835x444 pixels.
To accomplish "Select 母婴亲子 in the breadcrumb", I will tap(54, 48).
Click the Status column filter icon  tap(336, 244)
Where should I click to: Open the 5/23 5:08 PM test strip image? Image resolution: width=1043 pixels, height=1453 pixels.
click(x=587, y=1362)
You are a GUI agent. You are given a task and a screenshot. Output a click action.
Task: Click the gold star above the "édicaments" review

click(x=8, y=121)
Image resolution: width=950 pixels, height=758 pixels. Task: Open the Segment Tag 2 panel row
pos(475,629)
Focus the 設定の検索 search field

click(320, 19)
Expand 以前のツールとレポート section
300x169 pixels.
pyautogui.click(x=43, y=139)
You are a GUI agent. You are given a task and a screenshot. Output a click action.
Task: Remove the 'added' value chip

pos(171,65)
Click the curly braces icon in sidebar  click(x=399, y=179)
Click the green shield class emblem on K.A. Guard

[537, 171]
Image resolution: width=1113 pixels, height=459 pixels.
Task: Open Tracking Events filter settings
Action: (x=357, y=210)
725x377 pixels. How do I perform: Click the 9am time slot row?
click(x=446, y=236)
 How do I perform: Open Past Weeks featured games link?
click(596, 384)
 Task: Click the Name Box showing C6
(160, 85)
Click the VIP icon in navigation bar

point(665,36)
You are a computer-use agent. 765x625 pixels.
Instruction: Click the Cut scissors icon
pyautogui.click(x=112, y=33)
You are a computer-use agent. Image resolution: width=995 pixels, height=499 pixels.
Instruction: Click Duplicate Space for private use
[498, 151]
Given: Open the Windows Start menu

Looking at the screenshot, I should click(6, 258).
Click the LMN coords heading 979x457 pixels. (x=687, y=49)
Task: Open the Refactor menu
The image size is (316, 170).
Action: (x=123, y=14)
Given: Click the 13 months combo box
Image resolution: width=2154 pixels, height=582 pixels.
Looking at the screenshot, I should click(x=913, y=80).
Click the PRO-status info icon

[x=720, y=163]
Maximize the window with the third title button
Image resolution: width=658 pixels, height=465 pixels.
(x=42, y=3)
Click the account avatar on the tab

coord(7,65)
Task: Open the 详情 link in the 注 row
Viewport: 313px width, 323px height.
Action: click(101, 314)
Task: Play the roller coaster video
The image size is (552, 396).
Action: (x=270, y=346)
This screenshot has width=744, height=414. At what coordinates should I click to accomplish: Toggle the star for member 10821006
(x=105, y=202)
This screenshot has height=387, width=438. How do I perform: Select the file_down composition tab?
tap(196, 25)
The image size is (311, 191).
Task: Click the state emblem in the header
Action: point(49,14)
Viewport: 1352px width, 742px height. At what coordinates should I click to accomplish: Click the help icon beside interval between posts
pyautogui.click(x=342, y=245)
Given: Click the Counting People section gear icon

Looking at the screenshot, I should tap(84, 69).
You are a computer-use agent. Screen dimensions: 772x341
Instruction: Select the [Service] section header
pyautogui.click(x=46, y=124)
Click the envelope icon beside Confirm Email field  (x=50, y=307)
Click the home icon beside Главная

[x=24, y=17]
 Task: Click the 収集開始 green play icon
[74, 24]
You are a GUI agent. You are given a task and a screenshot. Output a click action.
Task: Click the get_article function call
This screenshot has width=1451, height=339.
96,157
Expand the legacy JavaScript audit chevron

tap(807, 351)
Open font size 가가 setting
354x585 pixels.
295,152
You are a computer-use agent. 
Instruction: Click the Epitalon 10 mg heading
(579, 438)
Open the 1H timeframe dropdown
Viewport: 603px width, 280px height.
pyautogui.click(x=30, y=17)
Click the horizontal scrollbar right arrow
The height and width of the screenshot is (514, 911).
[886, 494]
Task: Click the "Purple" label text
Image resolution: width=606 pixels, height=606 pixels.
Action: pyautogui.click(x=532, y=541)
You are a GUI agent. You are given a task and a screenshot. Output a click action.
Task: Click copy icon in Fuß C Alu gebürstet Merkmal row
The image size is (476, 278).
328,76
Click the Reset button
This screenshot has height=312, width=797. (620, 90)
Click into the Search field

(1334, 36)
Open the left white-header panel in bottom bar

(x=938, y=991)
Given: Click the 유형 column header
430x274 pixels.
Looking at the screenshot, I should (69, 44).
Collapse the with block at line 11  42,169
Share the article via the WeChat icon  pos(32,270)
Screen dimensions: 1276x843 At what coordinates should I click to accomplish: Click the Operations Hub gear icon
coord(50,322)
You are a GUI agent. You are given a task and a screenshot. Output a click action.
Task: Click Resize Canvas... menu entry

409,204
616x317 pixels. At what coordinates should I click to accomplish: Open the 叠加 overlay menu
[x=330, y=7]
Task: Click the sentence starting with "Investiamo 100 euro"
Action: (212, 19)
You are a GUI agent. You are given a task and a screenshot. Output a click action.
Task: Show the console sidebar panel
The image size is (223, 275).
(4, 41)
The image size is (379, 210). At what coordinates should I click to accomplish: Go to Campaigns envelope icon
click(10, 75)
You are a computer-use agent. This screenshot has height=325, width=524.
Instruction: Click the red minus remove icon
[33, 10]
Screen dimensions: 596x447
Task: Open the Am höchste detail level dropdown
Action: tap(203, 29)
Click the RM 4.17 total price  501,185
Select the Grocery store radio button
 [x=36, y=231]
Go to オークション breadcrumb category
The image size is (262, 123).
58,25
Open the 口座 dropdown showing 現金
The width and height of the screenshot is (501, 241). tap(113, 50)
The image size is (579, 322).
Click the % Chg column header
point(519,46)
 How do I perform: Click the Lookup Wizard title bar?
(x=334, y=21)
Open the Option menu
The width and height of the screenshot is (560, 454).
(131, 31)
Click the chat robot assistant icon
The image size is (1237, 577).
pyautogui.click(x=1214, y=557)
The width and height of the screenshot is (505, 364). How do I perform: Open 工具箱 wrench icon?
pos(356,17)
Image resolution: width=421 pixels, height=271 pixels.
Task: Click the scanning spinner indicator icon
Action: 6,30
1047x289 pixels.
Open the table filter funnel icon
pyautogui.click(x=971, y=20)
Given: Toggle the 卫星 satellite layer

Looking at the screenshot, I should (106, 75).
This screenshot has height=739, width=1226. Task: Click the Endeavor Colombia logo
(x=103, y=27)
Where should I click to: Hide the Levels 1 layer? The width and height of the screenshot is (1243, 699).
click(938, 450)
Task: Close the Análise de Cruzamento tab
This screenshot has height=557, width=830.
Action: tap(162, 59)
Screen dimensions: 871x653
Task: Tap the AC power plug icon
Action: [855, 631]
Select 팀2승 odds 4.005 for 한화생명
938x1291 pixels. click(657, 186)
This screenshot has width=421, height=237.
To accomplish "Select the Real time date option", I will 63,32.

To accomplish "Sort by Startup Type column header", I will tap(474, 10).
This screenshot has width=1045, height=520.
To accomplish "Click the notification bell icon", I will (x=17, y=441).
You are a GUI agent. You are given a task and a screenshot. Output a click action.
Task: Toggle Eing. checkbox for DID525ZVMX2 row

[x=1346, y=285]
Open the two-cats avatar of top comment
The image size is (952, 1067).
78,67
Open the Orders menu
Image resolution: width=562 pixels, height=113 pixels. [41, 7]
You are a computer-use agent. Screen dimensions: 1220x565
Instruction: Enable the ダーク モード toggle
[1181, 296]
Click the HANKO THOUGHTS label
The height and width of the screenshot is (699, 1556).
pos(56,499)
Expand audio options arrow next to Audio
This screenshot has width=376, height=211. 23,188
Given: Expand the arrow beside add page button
------------
> Problem requirements
From the material above, set down exactly the lines between the line holding "Click the Reset button" and the line holding "Collapse the with", inclusive. Include nothing else.

> Answer to the exercise
Click the Reset button
This screenshot has height=312, width=797. (620, 90)
Click into the Search field

(1334, 36)
Open the left white-header panel in bottom bar

(x=938, y=991)
Given: Click the 유형 column header
430x274 pixels.
Looking at the screenshot, I should (69, 44).
Collapse the with block at line 11  42,169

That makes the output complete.